Data records
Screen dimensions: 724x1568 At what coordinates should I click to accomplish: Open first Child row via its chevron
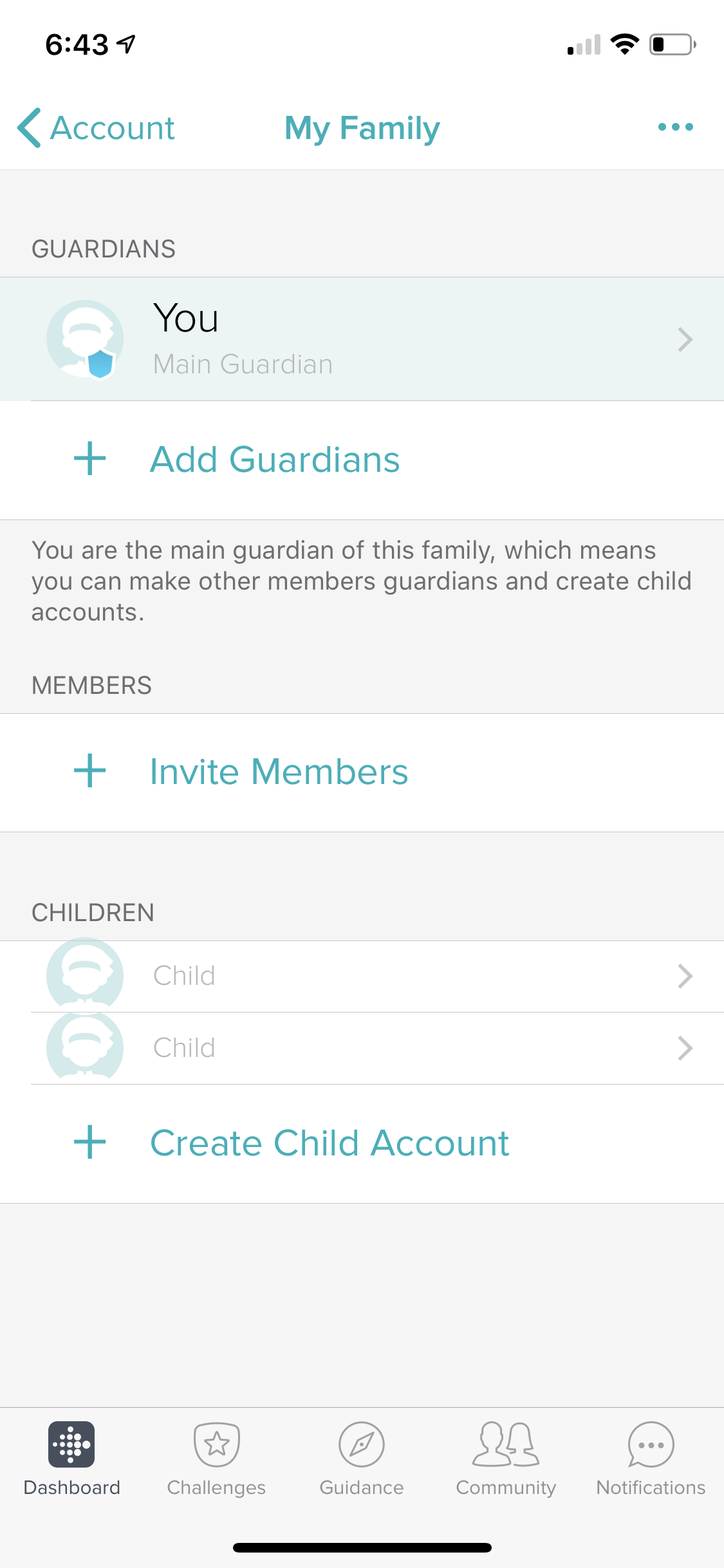(685, 976)
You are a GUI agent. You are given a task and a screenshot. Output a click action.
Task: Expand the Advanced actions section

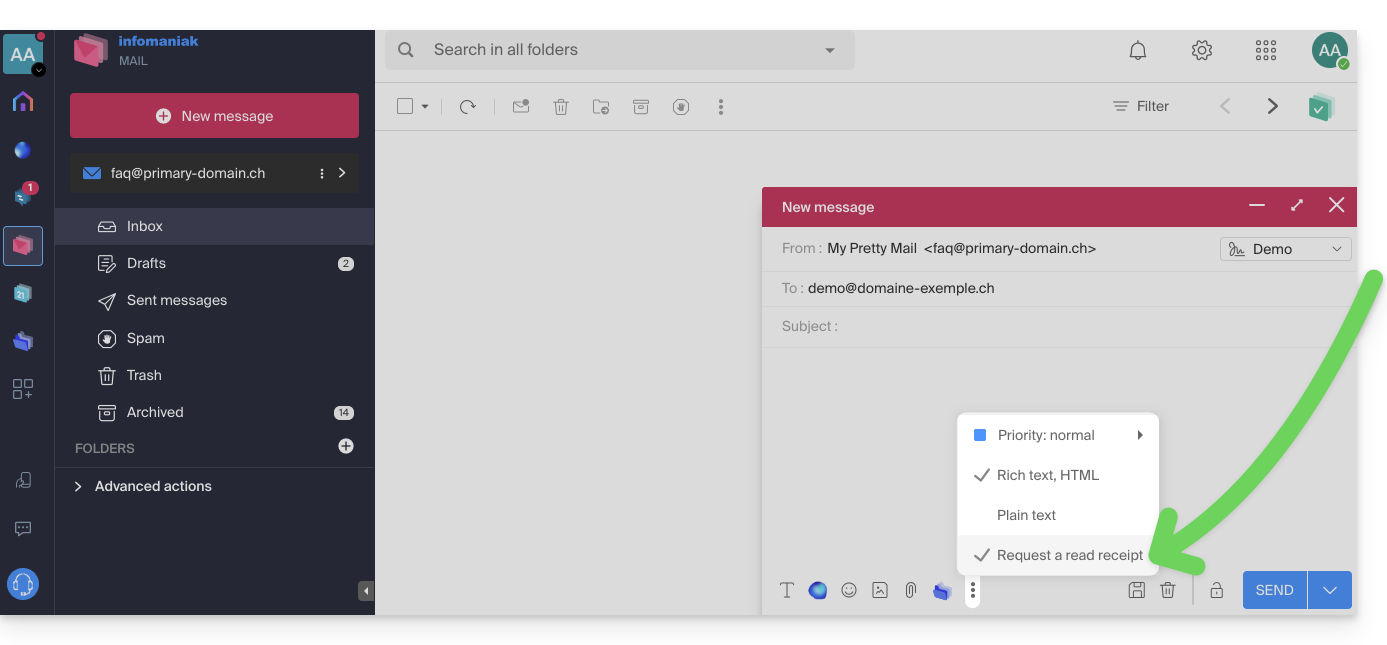click(153, 486)
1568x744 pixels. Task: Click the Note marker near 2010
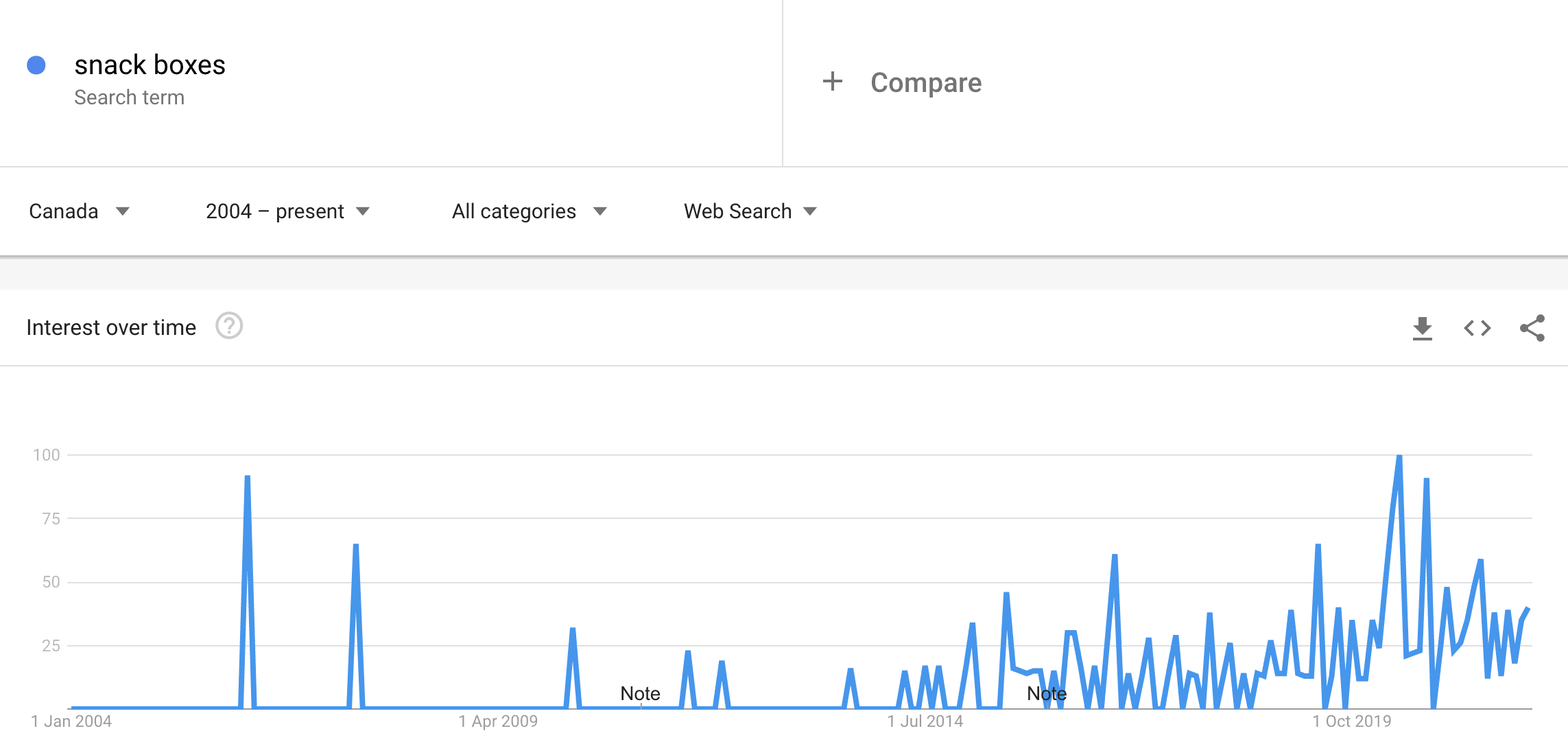pos(640,694)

The problem:
The line containing "You are a GUI" and every line after it, through the end of the records, are what you should retype exactly. Do not include the pictures.

Result of the exercise:
You are a GUI agent. You are given a task and a screenshot. Output a click action.
Task: Expand the Advanced actions section

click(153, 486)
1568x744 pixels. Task: Click the Note marker near 2010
pos(640,694)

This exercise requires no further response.